Firstly, any app will soon be able to charge users a regular subscription fee, whereas in the past only apps in certain categories - namely media and entertainment - were allowed to do this.
Apple is also offering a financial incentive to apps that can maintain subscribers for a year or more, in the form of a reduced commission.
Apple currently takes 30% of all regular subscription fees, leaving 70% for the app-maker. With the upcoming changes, this commission model will tilt in the app-maker's favour, allowing the app-maker to keep 85% of the subscription fees for each user who has been subscribed for a year or more.
This percentage adjustment could mean millions of extra dollars per month for apps with large and regular user bases, such as Spotify.
While some critics have warned that incentivising subscription fees in this way could create a regular subscription fee-heavy app landscape that is unappealing to consumers, many have also noted that the same incentives could push companies to make apps that are more frequently beneficial and satisfying in the long term.
The App Store will also be introducing paid ads for apps in App Store search results, following a very similar model to Google's AdWords, which display in Google Search results.
Ads in the App Store will be differentiated by colour from search results, and will only be allowed for advertising other apps in the App Store. As with Google's AdWords, a search term will go to the app-maker offering the highest price per click for it, which they will only have to pay when a user actually clicks on the ad.
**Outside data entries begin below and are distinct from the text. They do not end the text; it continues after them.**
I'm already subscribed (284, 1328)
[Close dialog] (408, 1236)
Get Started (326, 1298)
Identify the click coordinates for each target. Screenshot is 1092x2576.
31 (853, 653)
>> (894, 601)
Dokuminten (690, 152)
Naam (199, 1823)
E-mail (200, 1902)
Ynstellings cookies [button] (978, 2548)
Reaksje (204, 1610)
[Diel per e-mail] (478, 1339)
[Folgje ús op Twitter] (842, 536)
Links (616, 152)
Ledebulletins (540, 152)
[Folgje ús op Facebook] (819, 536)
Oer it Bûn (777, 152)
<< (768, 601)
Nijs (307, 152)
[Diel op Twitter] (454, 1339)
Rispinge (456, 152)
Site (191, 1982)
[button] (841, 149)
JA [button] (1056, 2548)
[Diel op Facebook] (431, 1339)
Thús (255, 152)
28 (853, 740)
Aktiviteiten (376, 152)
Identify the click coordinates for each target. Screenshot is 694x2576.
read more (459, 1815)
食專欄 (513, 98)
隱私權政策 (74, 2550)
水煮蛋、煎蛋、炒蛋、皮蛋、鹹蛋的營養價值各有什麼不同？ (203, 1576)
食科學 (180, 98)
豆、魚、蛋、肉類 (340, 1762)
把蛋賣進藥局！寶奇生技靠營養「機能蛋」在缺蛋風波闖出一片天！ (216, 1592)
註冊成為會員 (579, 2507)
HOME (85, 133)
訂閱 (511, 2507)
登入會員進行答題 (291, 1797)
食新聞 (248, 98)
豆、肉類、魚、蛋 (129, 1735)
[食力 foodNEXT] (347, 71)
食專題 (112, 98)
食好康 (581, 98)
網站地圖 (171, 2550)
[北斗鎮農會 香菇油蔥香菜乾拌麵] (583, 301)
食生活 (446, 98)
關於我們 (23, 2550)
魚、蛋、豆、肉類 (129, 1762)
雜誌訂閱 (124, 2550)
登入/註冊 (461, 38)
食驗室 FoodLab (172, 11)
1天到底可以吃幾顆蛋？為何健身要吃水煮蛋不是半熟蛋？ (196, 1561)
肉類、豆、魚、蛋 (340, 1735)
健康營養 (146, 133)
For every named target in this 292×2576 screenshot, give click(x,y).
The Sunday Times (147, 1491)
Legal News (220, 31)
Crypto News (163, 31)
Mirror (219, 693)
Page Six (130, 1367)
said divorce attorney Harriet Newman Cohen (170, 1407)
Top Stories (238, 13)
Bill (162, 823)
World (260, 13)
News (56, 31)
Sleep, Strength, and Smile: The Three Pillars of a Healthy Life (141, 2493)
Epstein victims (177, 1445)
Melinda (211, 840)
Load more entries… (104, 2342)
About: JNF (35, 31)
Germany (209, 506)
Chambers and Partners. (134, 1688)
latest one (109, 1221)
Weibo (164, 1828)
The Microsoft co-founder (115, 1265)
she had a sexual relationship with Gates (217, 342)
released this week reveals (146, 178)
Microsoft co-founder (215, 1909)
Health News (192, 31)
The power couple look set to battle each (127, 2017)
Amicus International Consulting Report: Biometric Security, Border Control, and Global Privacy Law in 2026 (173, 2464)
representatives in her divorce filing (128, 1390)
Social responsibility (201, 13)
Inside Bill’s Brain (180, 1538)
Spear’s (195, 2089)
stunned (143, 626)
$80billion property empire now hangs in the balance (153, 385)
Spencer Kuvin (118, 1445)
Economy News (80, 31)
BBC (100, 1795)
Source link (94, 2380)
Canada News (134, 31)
Yet Apple will also use an algorithm to ensure that ads remain relevant to the user's search.
Critics have said the feature will disproportionately benefit established app-makers and moneyed start-ups, allowing funding over quality to impact the success of an app.
Schiller defended that the feature will grant app-makers more "efficient" marketing by allowing them to advertise on the platform where users search for and download apps.
The App Store has also been working to accelerate app review times, allowing 90% of apps submitted to the platform to be reviewed within 48 hours.